3. Muscle Splitting: The flexor-pronator mass is split longitudinally to expose the native UCL.
4. Tunnel Creation: Convergent tunnels are drilled in the sublime tubercle of the ulna, and a single or double tunnel is created in the medial epicondyle.
5. Graft Passage: A palmaris longus or gracilis autograft is passed through the tunnels in a figure-of-eight fashion and tensioned with the elbow in 30 degrees of flexion and varus stress applied.
Carpal Tunnel Syndrome and Osteonecrosis
MRI has a limited, albeit specific, role in the evaluation of carpal tunnel syndrome. Although this remains a strictly clinical and electrodiagnostic (EMG/NCS) diagnosis, axial imaging with T2 weighting can clearly display space-occupying masses (e.g., lipomas, ganglions, anomalous muscle bellies) within the confines of the carpal tunnel, as well as edema and swelling of the median nerve.

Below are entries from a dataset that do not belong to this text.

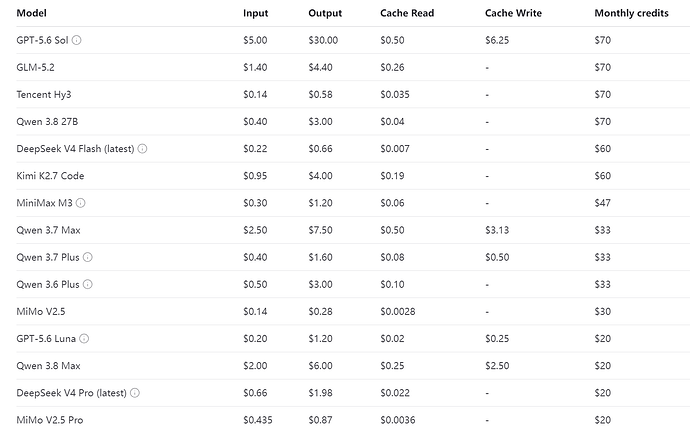This screenshot has height=435, width=690.
Task: Select the Tencent Hy3 row name
Action: [44, 95]
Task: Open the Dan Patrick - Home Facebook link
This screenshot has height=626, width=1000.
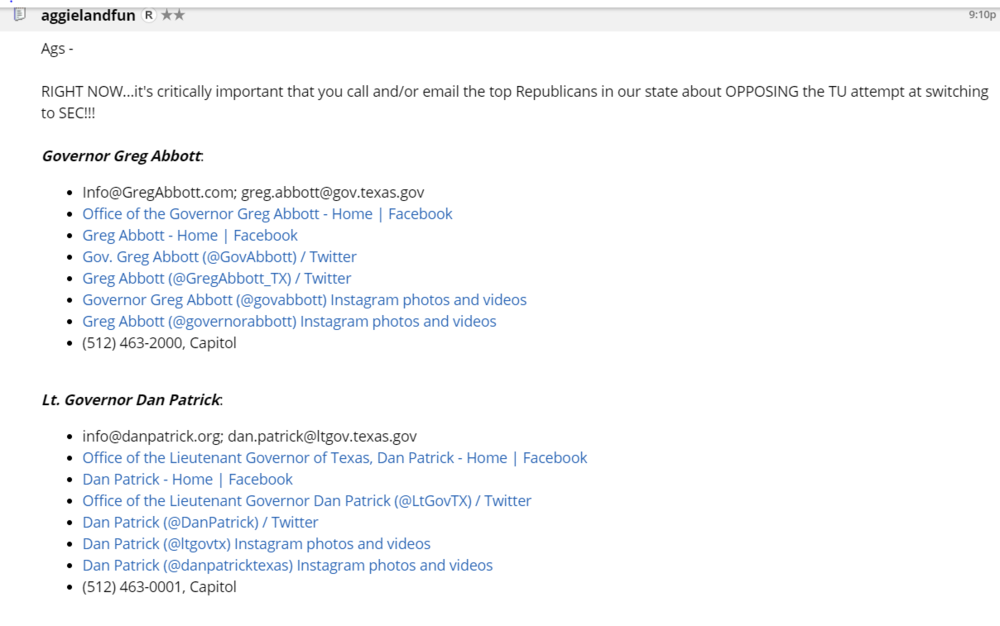Action: pos(187,479)
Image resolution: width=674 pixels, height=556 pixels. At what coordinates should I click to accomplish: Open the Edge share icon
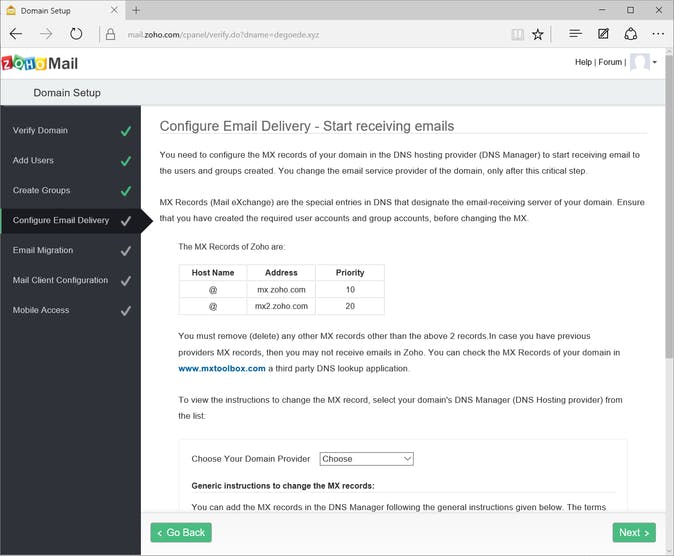point(631,33)
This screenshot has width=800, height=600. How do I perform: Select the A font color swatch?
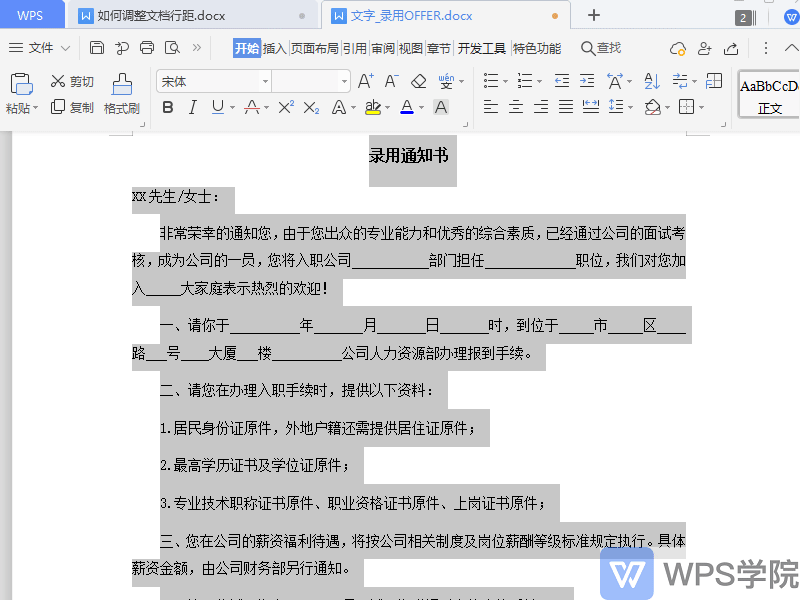(x=407, y=106)
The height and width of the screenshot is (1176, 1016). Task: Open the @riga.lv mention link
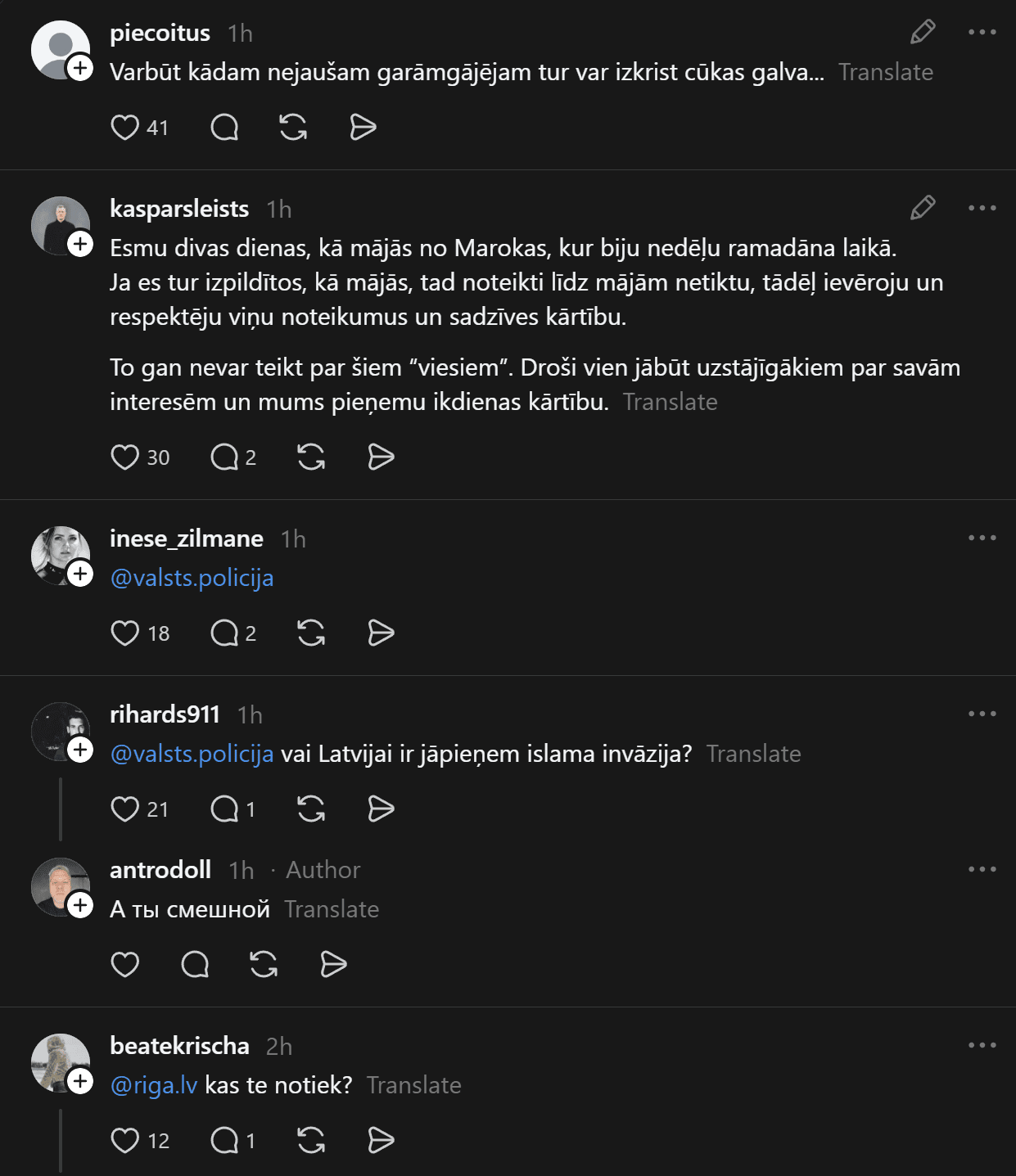coord(154,1085)
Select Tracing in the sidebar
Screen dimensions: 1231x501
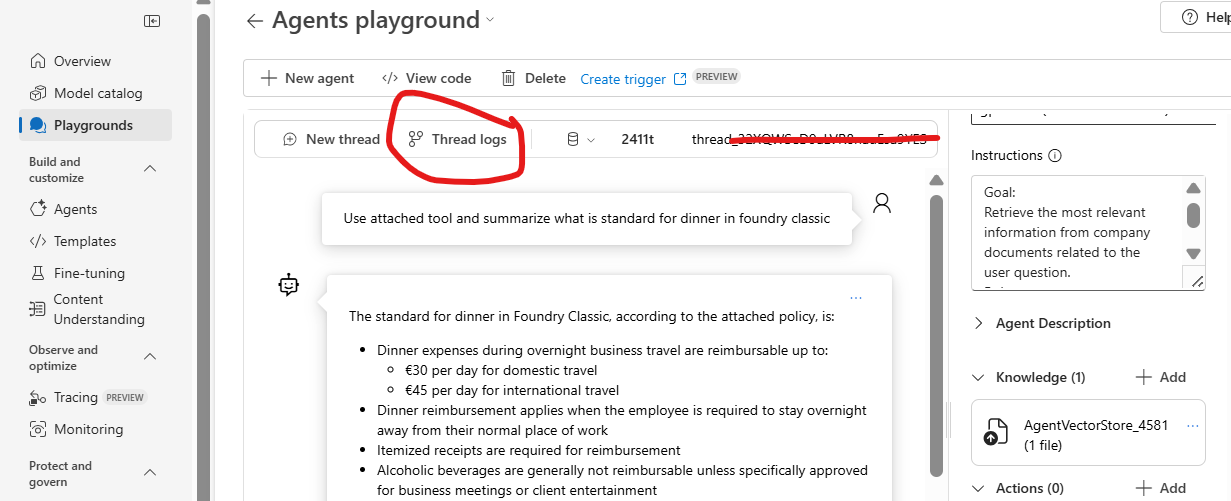coord(87,397)
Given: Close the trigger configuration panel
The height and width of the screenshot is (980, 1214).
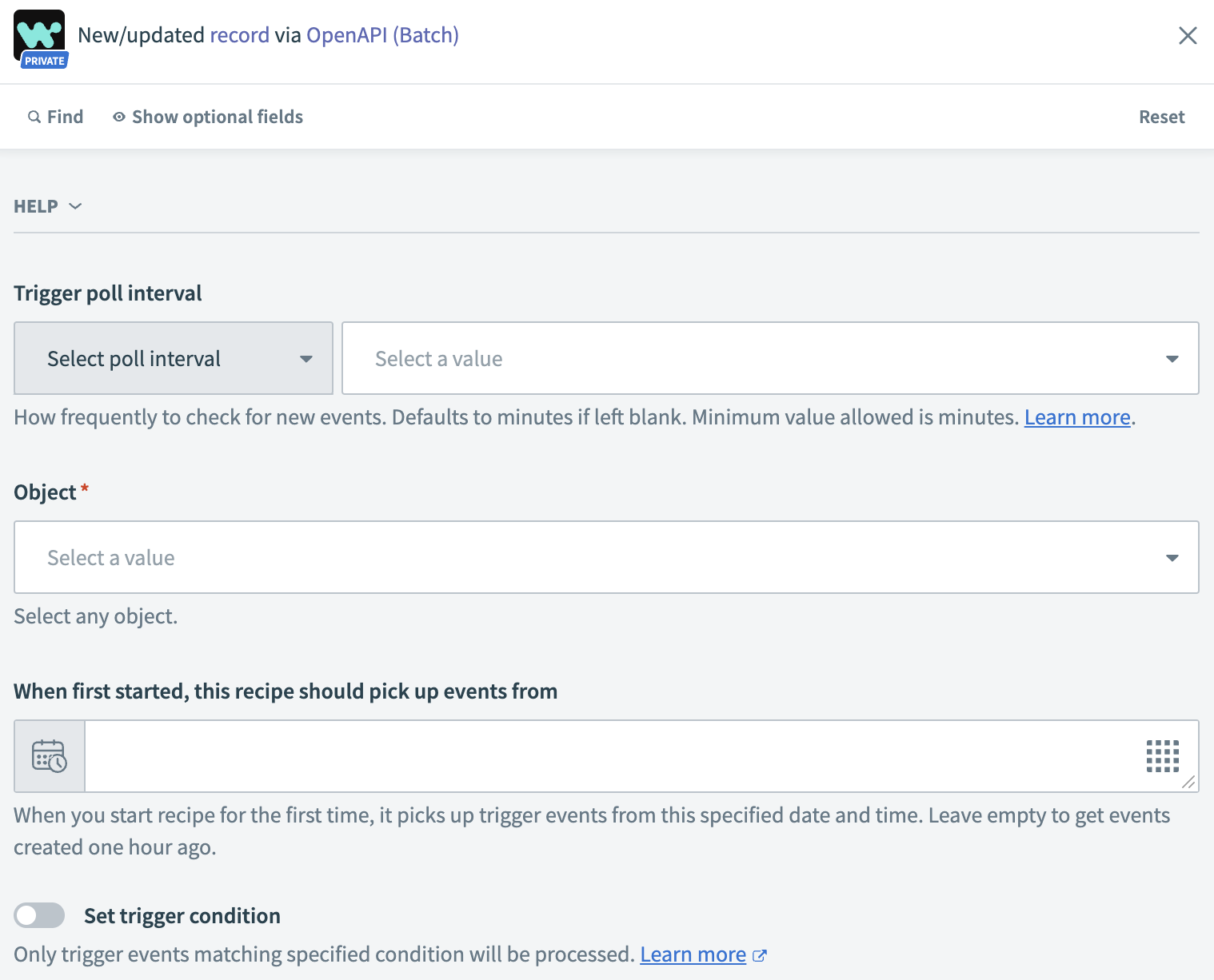Looking at the screenshot, I should coord(1188,36).
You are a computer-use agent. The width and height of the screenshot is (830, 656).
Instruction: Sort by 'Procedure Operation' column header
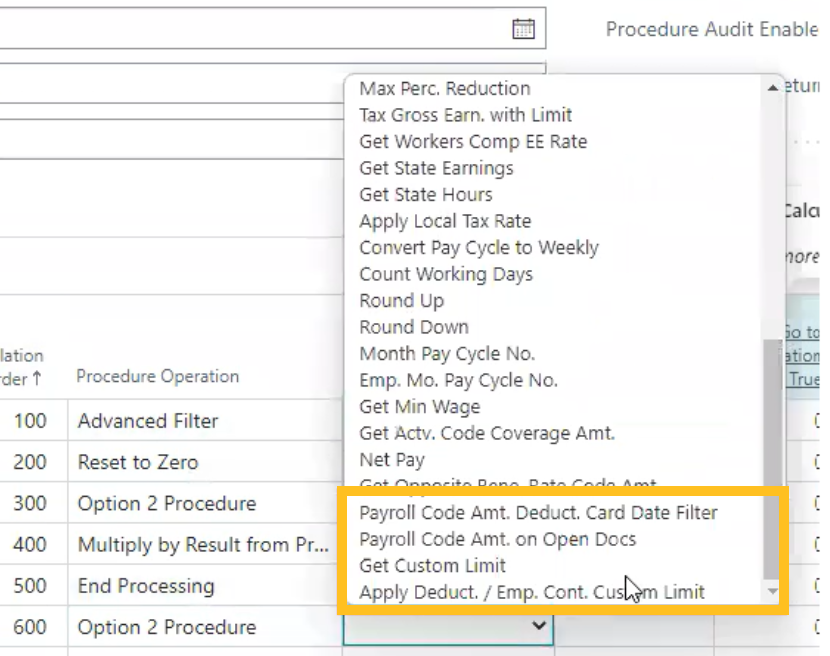click(x=158, y=377)
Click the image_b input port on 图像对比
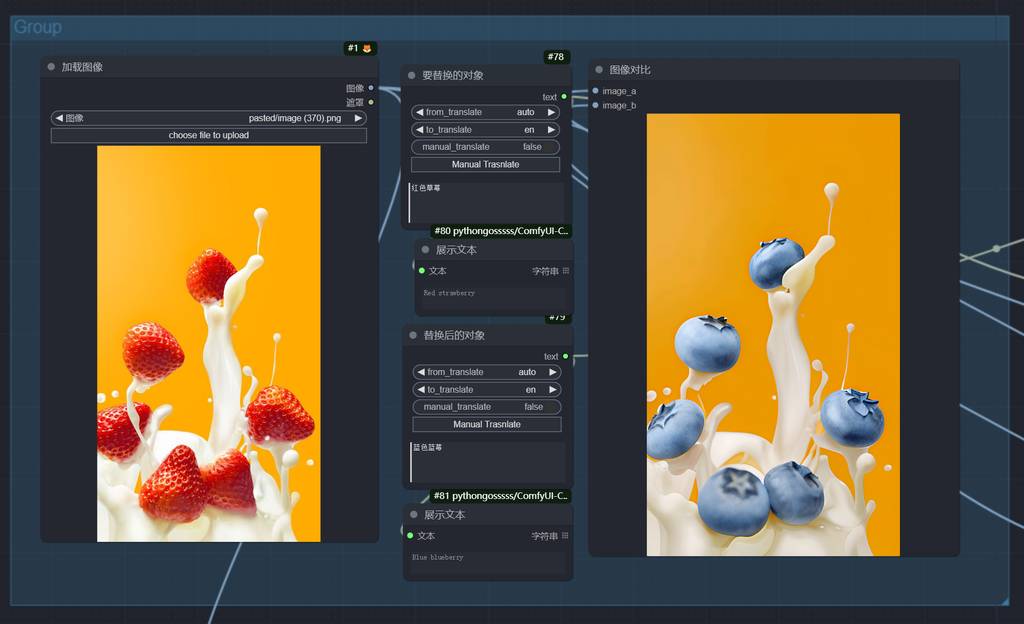Image resolution: width=1024 pixels, height=624 pixels. 596,105
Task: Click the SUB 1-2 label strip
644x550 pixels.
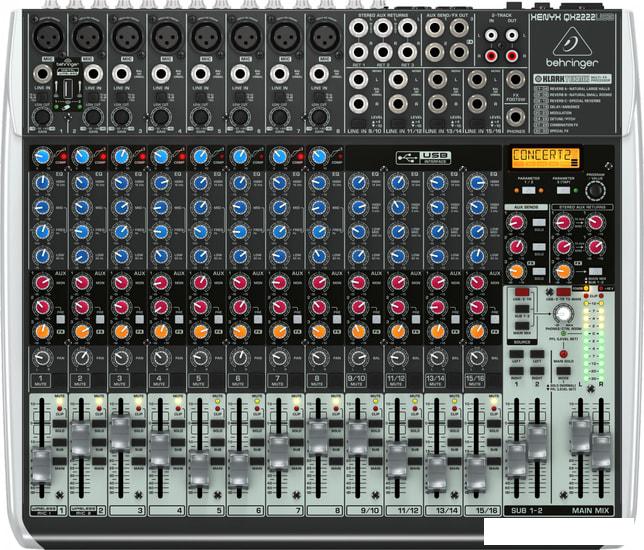Action: click(524, 511)
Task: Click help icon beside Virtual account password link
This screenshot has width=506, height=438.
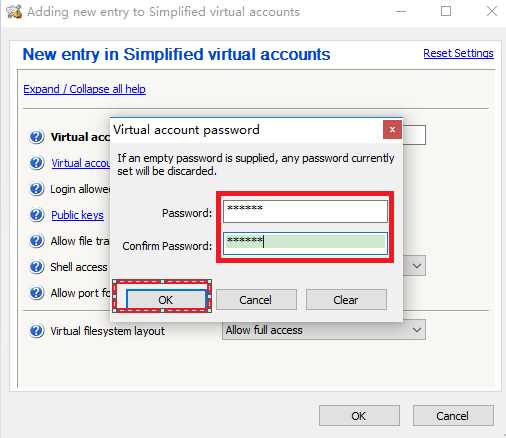Action: (36, 163)
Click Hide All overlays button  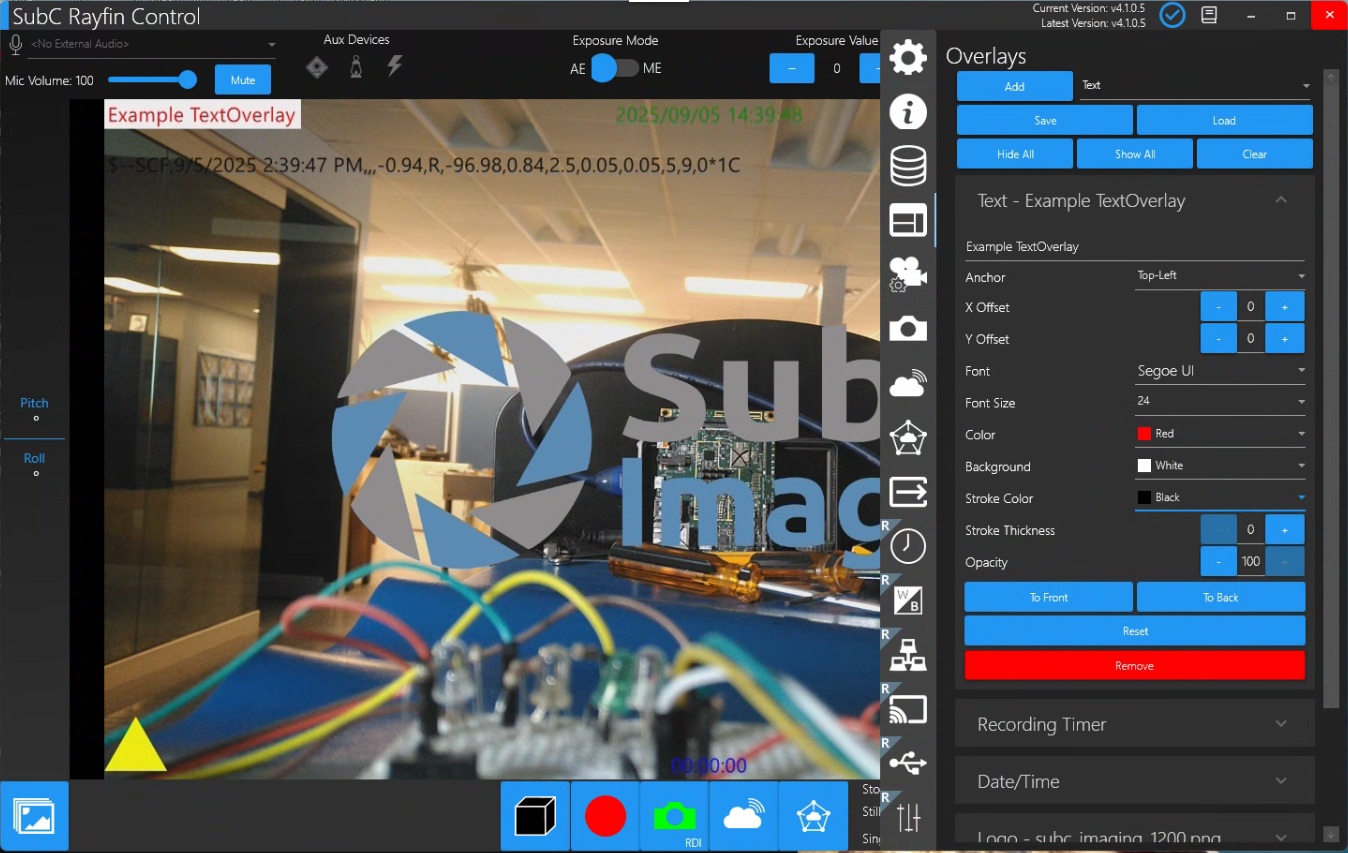[1015, 154]
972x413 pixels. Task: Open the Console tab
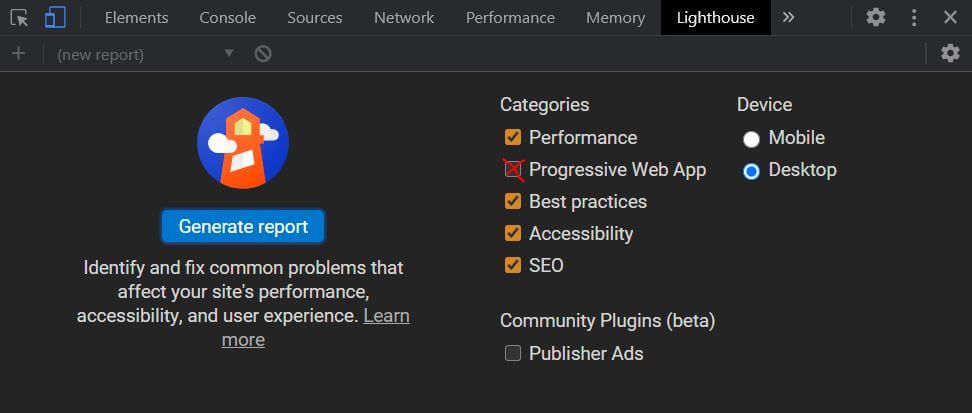tap(228, 18)
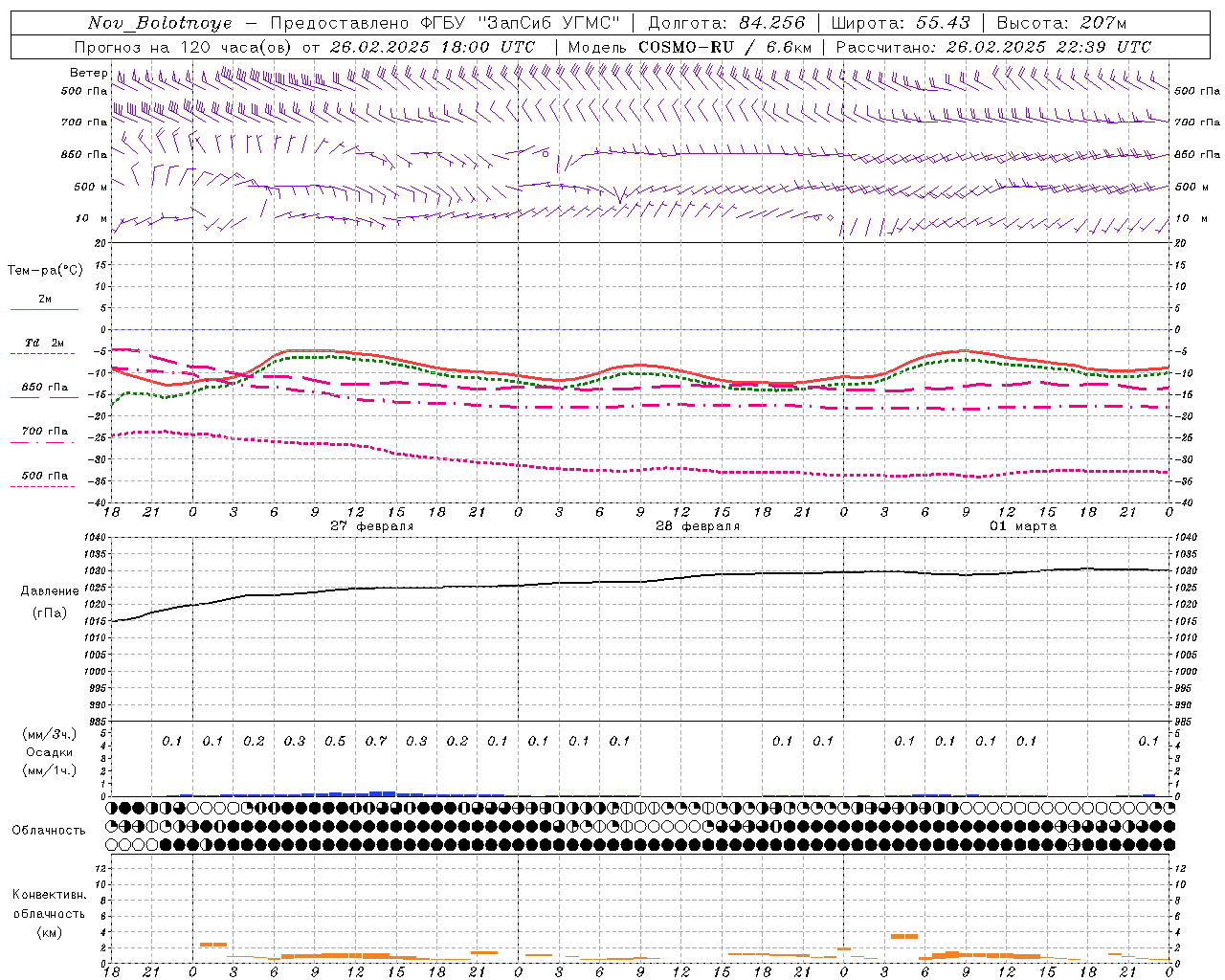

Furthermore, MRI is highly sensitive and useful in detecting marrow abnormalities in osteonecrosis. This is classically seen in the lunate in Kienböck disease or in the scaphoid following a proximal pole fracture.
Surgical Management of Kienböck Disease:
Treatment is dictated by the Lichtman classification.
* Stage I-II: If ulnar minus variance is present, a joint-leveling procedure, such as a radial shortening osteotomy, is indicated to unload the lunate.
* Stage III: Characterized by lunate collapse. Options include vascularized bone grafting (e.g., 4+5 Extensor Compartmental Artery graft) or proximal row carpectomy (PRC) if carpal collapse is severe.
* Stage IV: Pancarpal arthritis necessitates a total wrist fusion or total wrist arthroplasty.
Clinical Pearl: In cases of scaphoid nonunion with suspected avascular necrosis of the proximal pole, MRI without contrast is often sufficient to detect marrow edema; however, gadolinium-enhanced MRI provides the most accurate assessment of proximal pole perfusion, directly dictating whether a vascularized bone graft (e.g., 1,2-Intercompartmental Supraretinacular Artery graft) is required over a standard non-vascularized structural graft.
Conclusion
The integration of high-resolution MRI into the diagnostic algorithm of upper extremity orthopaedics has revolutionized the precision with which surgeons can plan interventions. From the intricate capsulolabral anatomy of the shoulder to the delicate fibrocartilaginous structures of the wrist, advanced imaging allows for targeted, minimally invasive, and highly successful surgical outcomes. Mastery of these imaging modalities, coupled with a profound understanding of the underlying biomechanics and surgical anatomy, is essential for the modern orthopaedic surgeon.